I can’t breath. My chest is pinched. It’s collapsing. My lungs – air.

 My throat is closing up.

Why am I shaking so violently?

My head repeats I’m not going to make it. I’m not going to make it.

 I’m outside, so is the dog, fuck, “GET INSIDE, DOG, NOW!”

I was surprised any sound made it out of me at all.

I locked the door. I walked to the neighbor’s house, quickly. I pounded on the thin strip of metal that is the screen doorframe until someone heard me.

Her husband answered, why is her husband home and mine is not.

“Is Ruth here?” I asked, shaking, eyes wide and frightened, I must have been a sight.

“She’s sleep—“ he stopped the thought, “yeah one second, come in.”

I spilled the glass of water I’d forgotten I was holding.
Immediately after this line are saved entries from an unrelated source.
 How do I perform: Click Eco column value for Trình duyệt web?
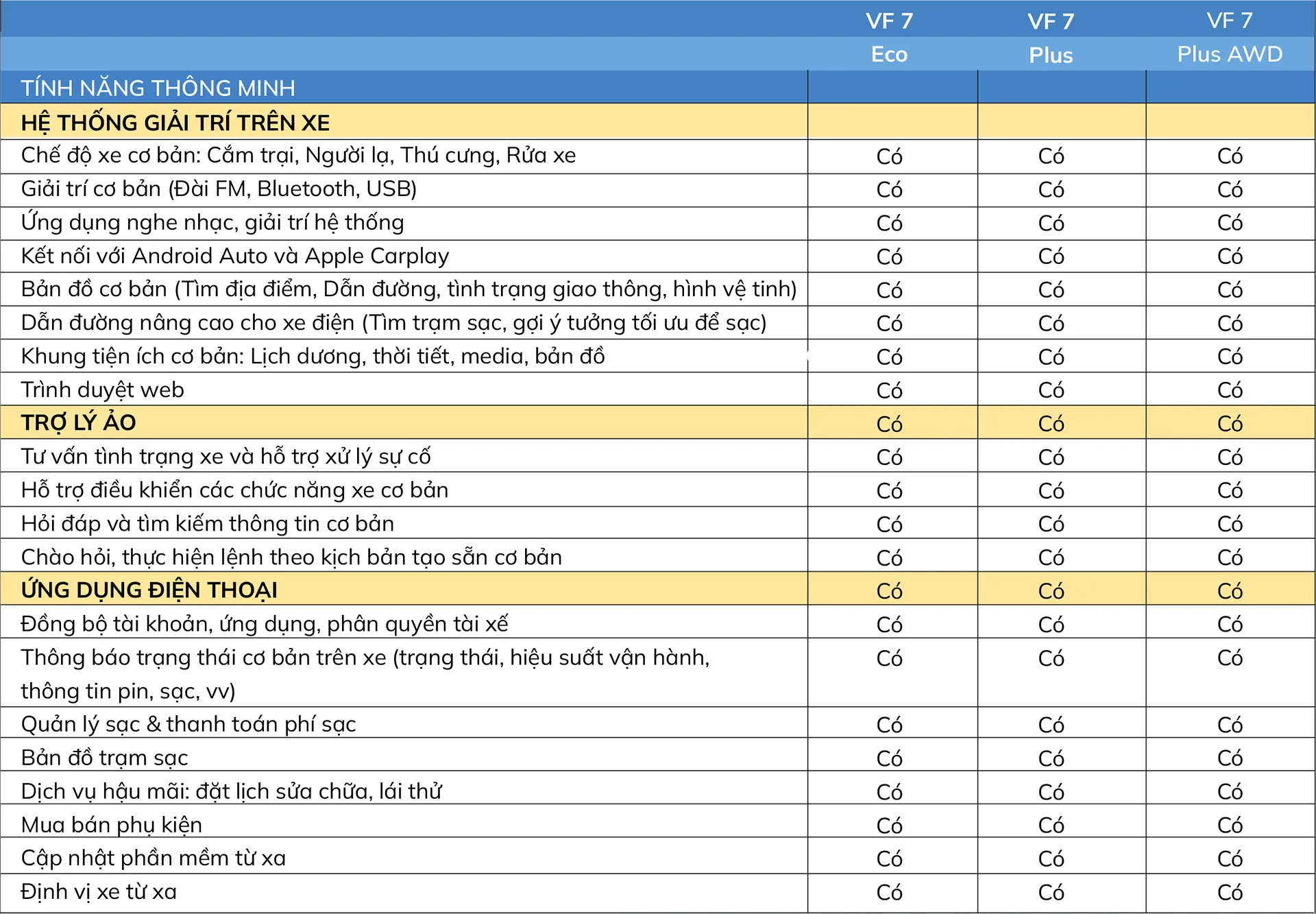[x=889, y=390]
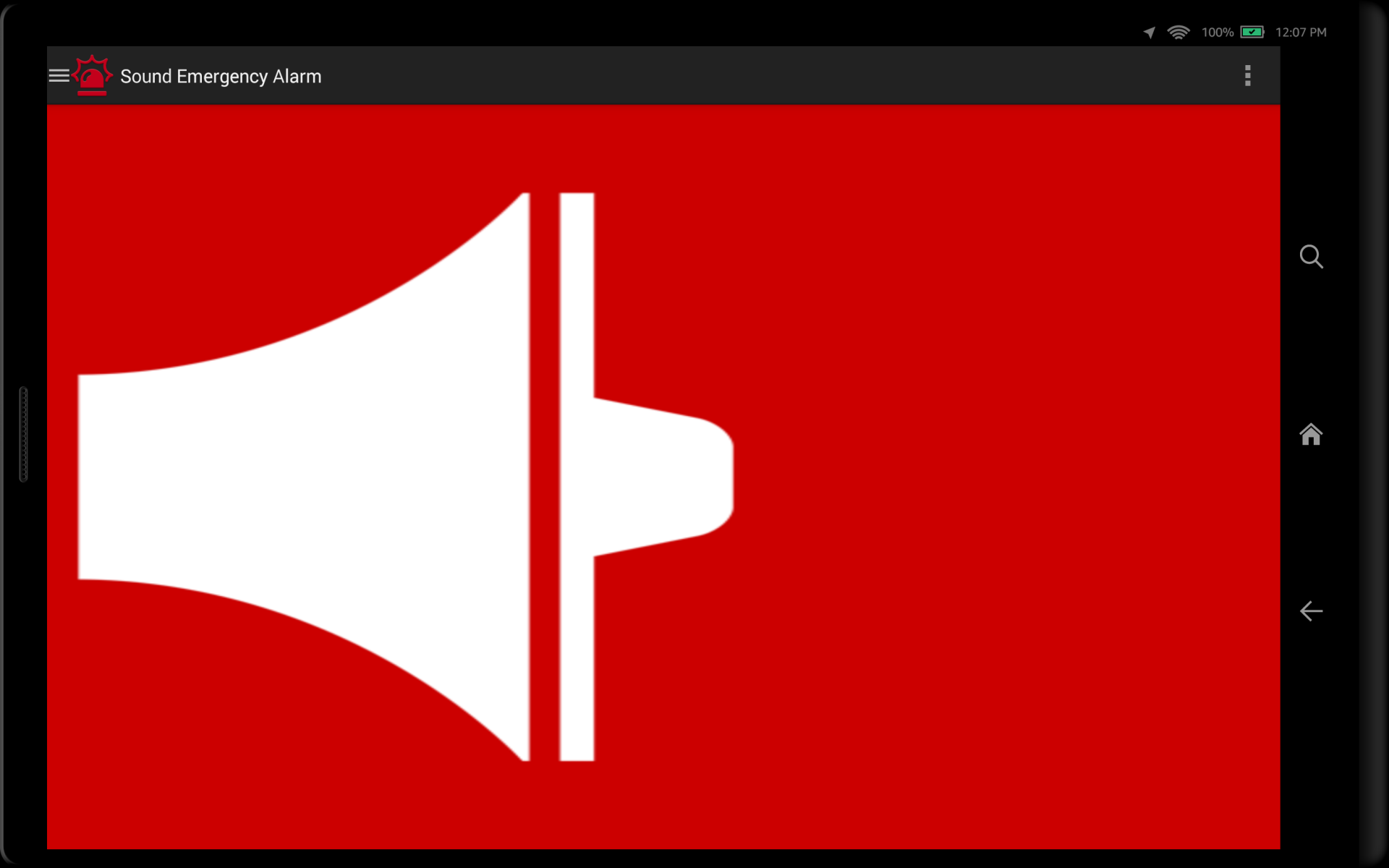Tap the speaker grille on left bezel

click(x=23, y=434)
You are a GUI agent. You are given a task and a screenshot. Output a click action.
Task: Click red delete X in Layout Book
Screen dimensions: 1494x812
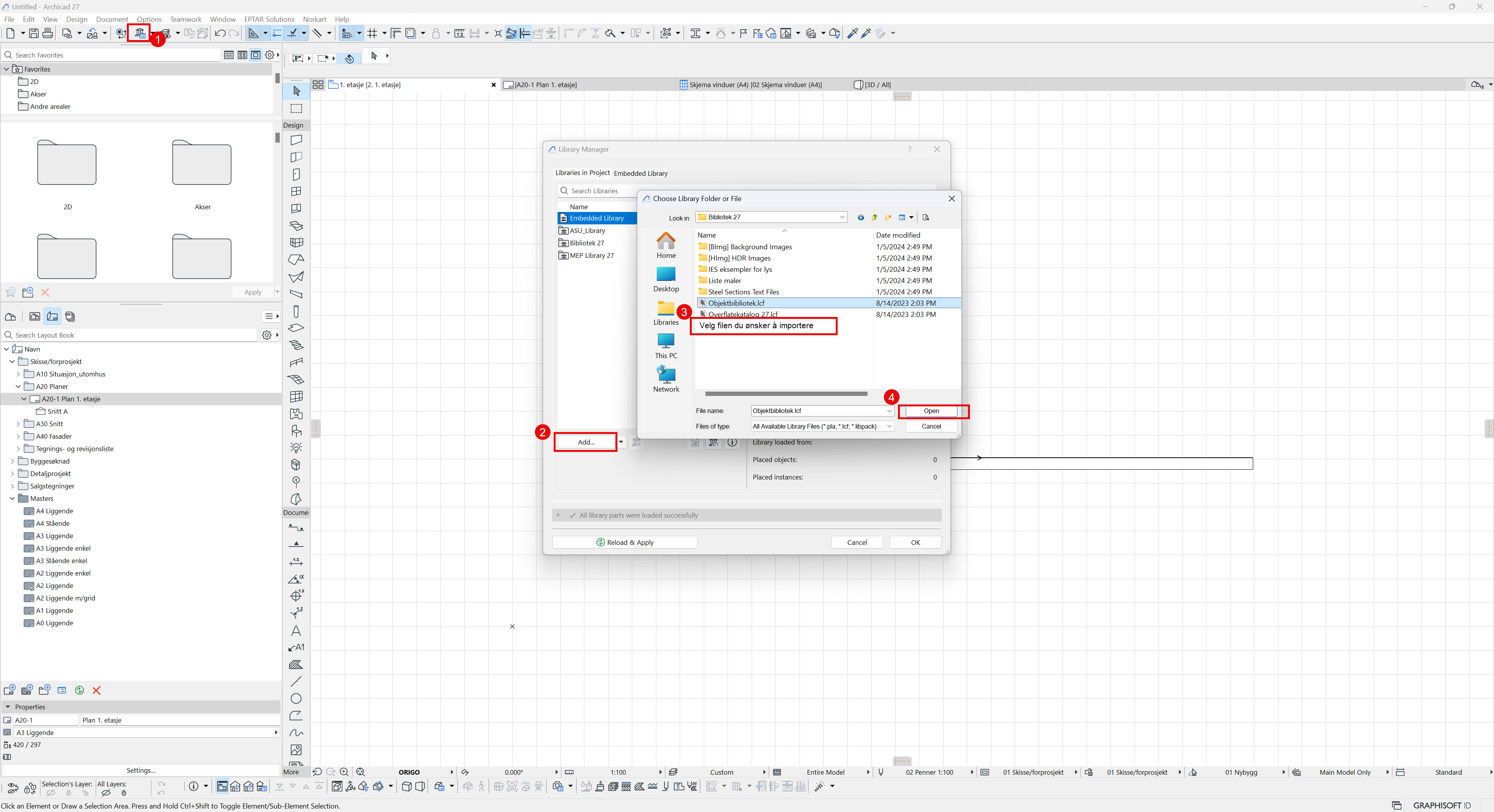tap(97, 690)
Breathe Jaime, breathe. I can’t. You can. I can’t. You can. I can’t. You can.

He’s back, “Ruth will be right out, do you want some coffee?”

“I think I’m having a panic attack,” I may have yelled it. I may have cried it. I was definitely pleading for help when I said it.

 

 

It’s five weeks and four days later.

I finally feel like myself again, which only just happened two days ago. But for the first time in five weeks and four days, I’m not sitting waiting for an attack to happen and that feels like the best gift ever.

I didn’t have just one panic attack – I had one to five attacks per day for a month. It was unbearable. Debilitating. Scary-as-hell. Nothing I’d ever wish on anyone.

I couldn’t be alone for those weeks. I went on jobs with Jason. I dragged Jack to Jason’s basketball games and piano lessons – the ones I didn’t make him cancel, and I dropped the baby off at daycare full-time. I cried in public more times than I can count. I couldn’t drive because I didn’t know when I’d have one or how bad it would be. I couldn’t stay in the house; not alone, not at all.

I’m here, I never left, but I did lose the month of June. I likened it to a really long stomach-flu, but it wasn’t. It was much worse emotionally and physically, not that I want the stomach flu again to compare.

I’m still me. I’m working on getting rid of the attacks. I’m practicing more self-care. And I’m writing. Every experience helps with character development, right? Right.

Every time I tell someone I feel a little stronger, a little less alone, a little more like everybody else. Because I’m not alone and neither are you.